Daniel Gerber, criminalista com foco em gestão de crises, compliance político e empresarial: “Sem dúvida, é acertada a decisão do Supremo. Os direitos constitucionais à intimidade e à vida privada não são disponíveis aos poderes públicos senão em casos excepcionais. Espera-se, contudo, que a mesma linha decisória seja adotada se forem contestados atos de autoridades estaduais que, por diferentes caminhos, também se mostram absolutamente desarrazoadas na medida em que violadoras de direitos tão fundamentais quanto os aqui analisados”.
Wilson Sales Belchior, sócio de Rocha Marinho e Sales Advogados e conselheiro federal da OAB: “A decisão reafirma a garantia a valores importantes, consagrados constitucionalmente, como privacidade, intimidade e proteção de dados, especialmente pela abrangência da redação da Medida Provisória, carecedora de diretrizes, critérios e parâmetros para delimitar o compartilhamento dessas informações e a segurança cibernética nos procedimentos correlatos.
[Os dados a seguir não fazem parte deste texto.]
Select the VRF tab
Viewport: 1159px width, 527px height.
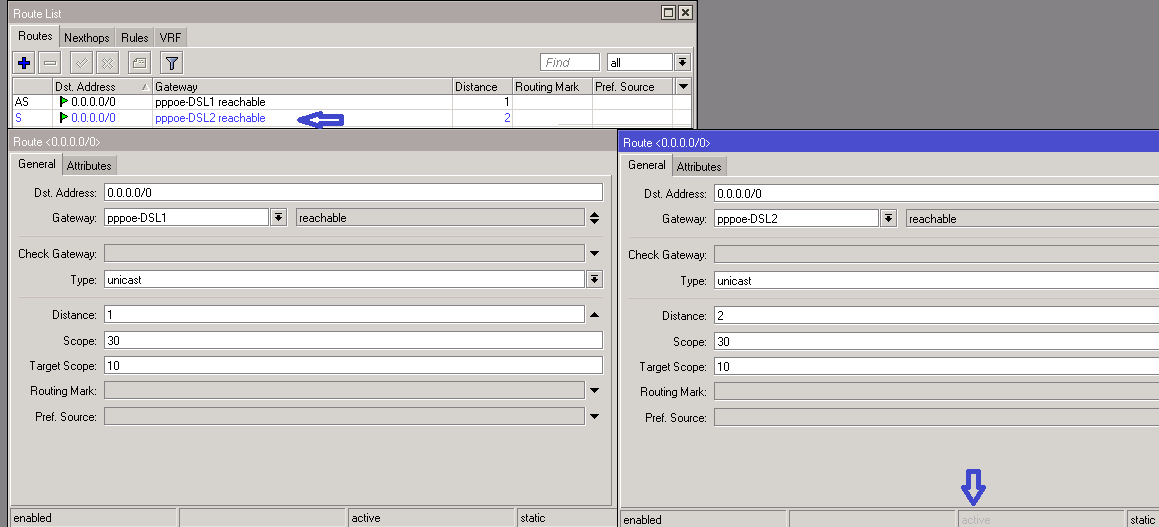click(170, 37)

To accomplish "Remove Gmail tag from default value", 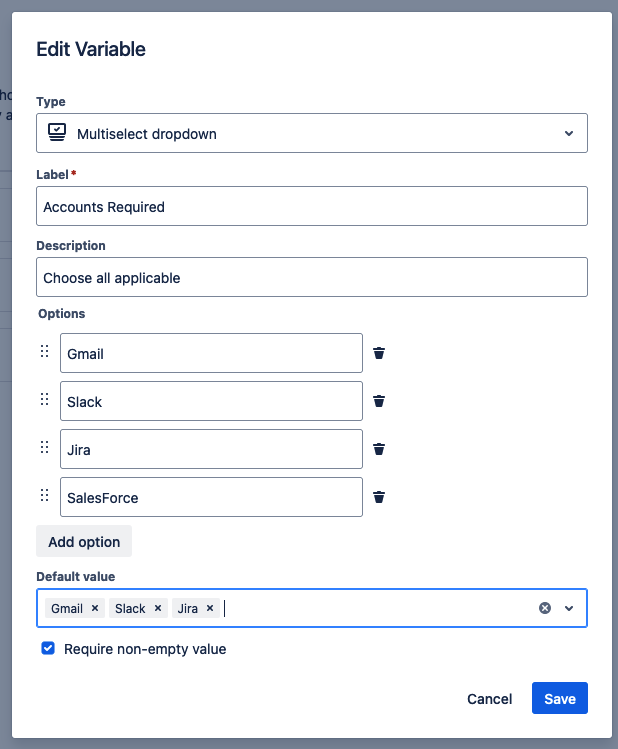I will click(95, 608).
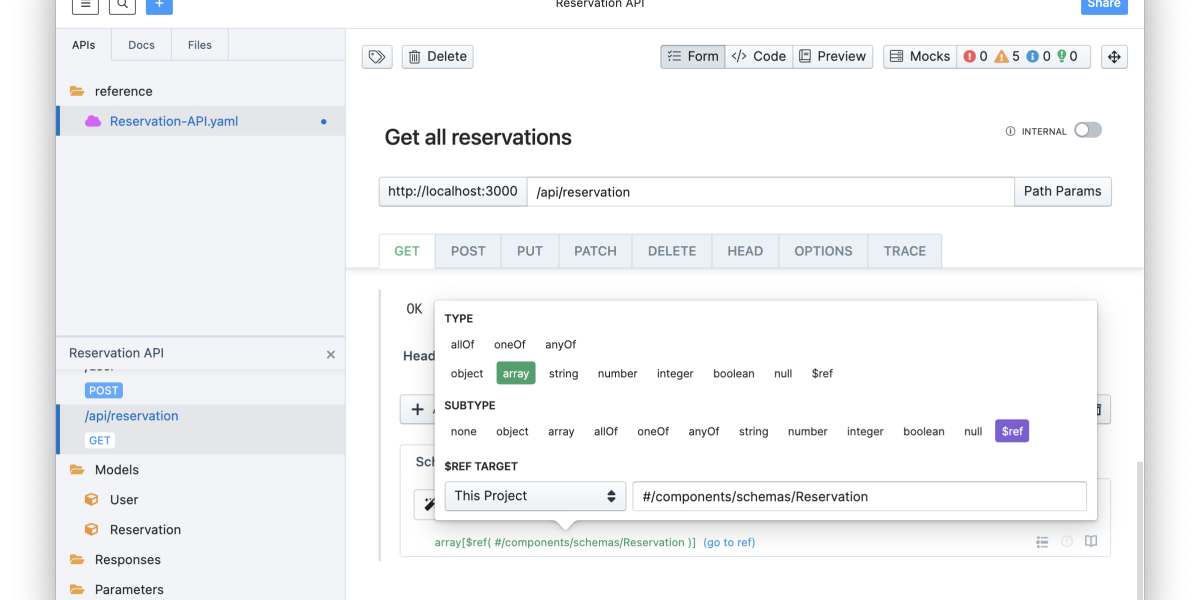This screenshot has width=1200, height=600.
Task: Click the blue plus icon in the top-left corner
Action: point(159,5)
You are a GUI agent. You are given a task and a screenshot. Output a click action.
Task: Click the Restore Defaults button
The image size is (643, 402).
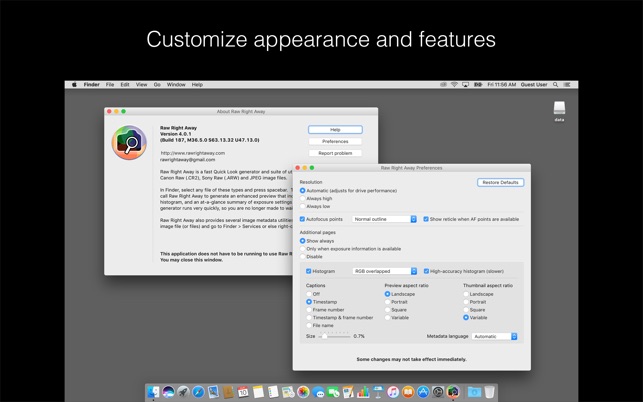point(500,183)
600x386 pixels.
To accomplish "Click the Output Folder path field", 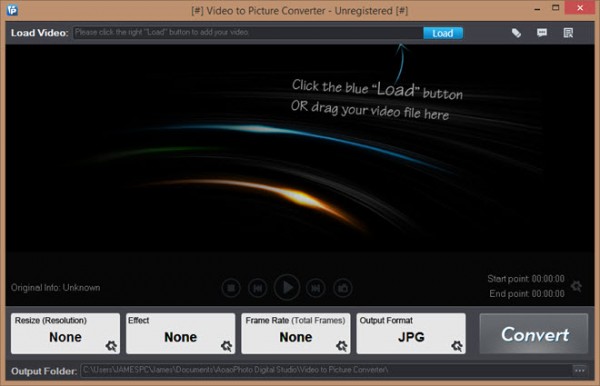I will 327,370.
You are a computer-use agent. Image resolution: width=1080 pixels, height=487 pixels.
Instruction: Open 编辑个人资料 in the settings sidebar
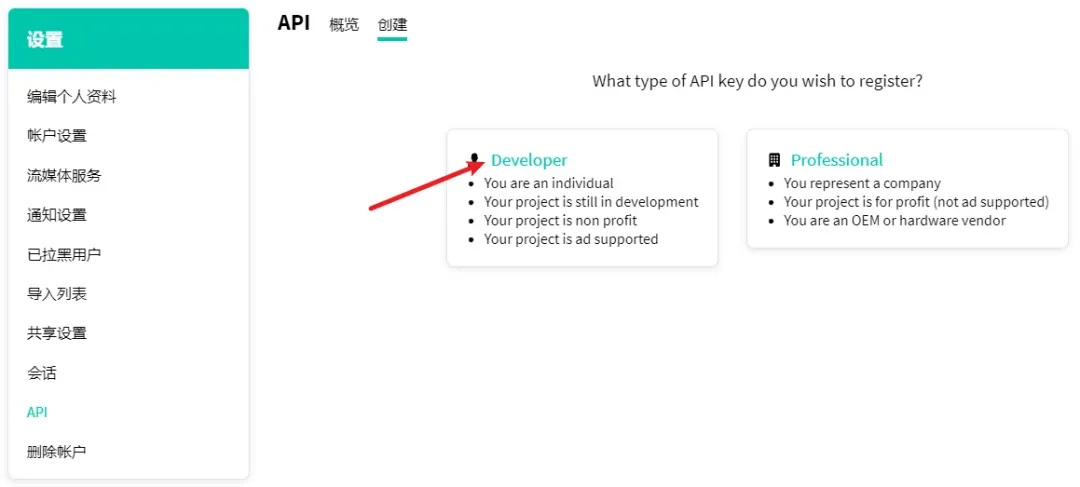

O precedente é importante, pois considera que a excepcionalidade da pandemia não é apta, em si mesma, a justificar a flexibilização de todo e qualquer estatuto normativo, especialmente, nesse caso, quando ainda não estão vigentes as regras para responsabilização dos agentes que realizariam esse tipo de tratamento de dados pessoais, de acordo com a LGPD”.